Мы гуськом входили в класс, а мистер Уоттс уже стоял подле учительского стола. Дождавшись, чтобы даже самые медлительные уселись за парты, я подняла руку. И спросила, слышал ли он вертолеты и где прятался вместе с миссис Уоттс. Этот вопрос вертелся на языке у каждого из нас.
Не иначе как мистера Уоттса позабавило выражение наших физиономий. Он повертел в пальцах карандаш и ответил:
— Мы не прятались, Матильда. Миссис Уоттс была не расположена к утренним вылазкам. Что же до меня, утренние часы я посвящаю чтению.
Вот и весь сказ.
— Сегодня мы будем иметь честь послушать твою маму, верно, Матильда? — спросил он.
— Верно, — промямлила я, старательно пряча свои дурные предчувствия.
Но в школу явилась не моя мама, а чужая — просто перепутала день. Это была жена рыбака Уилсона Масои; их сын Гилберт ходил в школу только в те дни, когда отец не брал его с собой в море. Мама Гилберта отличалась тучностью. В дверь она протиснулась боком. Гилберт — это тот самый мальчик с лохматой копной волос, который сидел передо мной. Сегодня его голова не загораживала мне обзор, потому что он вжался в парту от стыда за свою мать. Это не укрылось от мистера Уоттса. Он стрельнул взглядом в сторону задних парт, словно что-то запамятовал.
— Сделай одолжение, Гилберт. Представь нам свою маму.
Гилберт содрогнулся. Втянул щеки. Нехотя выбрался из-за парты. Едва держась на ногах, он свесил голову и полузакрыл глаза. Мы услышали его сдавленный голос:
— Это мама.
— Ну же, Гилберт, — поторопил мистер Уоттс. — У мамы есть имя?
— Миссис Масои.
— Миссис Масои. Спасибо, Гилберт. Садись.
Учитель коротко посовещался с мамой Гилберта. Во время разговора он легко придерживал ее под локоть. У нее была большая голова, как будто окутанная черной ватой. Мама Гилберта пришла босиком, в белом засаленном балахоне. Достигнув соглашения, мистер Уоттс сказал:
— Вот и славно.
А потом объявил:
— Миссис Масои поделится кулинарными секретами.
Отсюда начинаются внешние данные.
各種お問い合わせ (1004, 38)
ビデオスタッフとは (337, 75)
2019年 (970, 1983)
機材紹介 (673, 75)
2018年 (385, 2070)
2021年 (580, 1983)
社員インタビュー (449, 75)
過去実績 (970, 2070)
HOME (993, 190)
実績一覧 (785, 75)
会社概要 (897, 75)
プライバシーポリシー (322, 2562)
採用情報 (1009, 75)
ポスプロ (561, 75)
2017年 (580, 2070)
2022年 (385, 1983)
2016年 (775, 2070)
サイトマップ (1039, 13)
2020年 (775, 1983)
Мама Гилберта развернулась к нам лицом. Она зажмурилась и начала, как по писаному:
— Чтоб забить осьминога, куси его повыше глаз. Собрался варить черепаху — дай ей отлежаться на панцире вверх ногами. — Она покосилась краем глаза на мистера Уоттса, и тот кивнул, сделав ей знак продолжать. — Коли надумал забить свинью, покличь двоих дядьев поздоровее — пусть придавят ей шею доской.
Отбарабанив совет насчет забоя свиньи, она открыла глаза и повернулась к мистеру Уоттсу. Он попытался обратить это в шутку и спросил, как выбрать подходящих дядьев. Миссис Масои ответила:
— Самых толстых. Чем толще, тем лучше. От худых-то какой прок?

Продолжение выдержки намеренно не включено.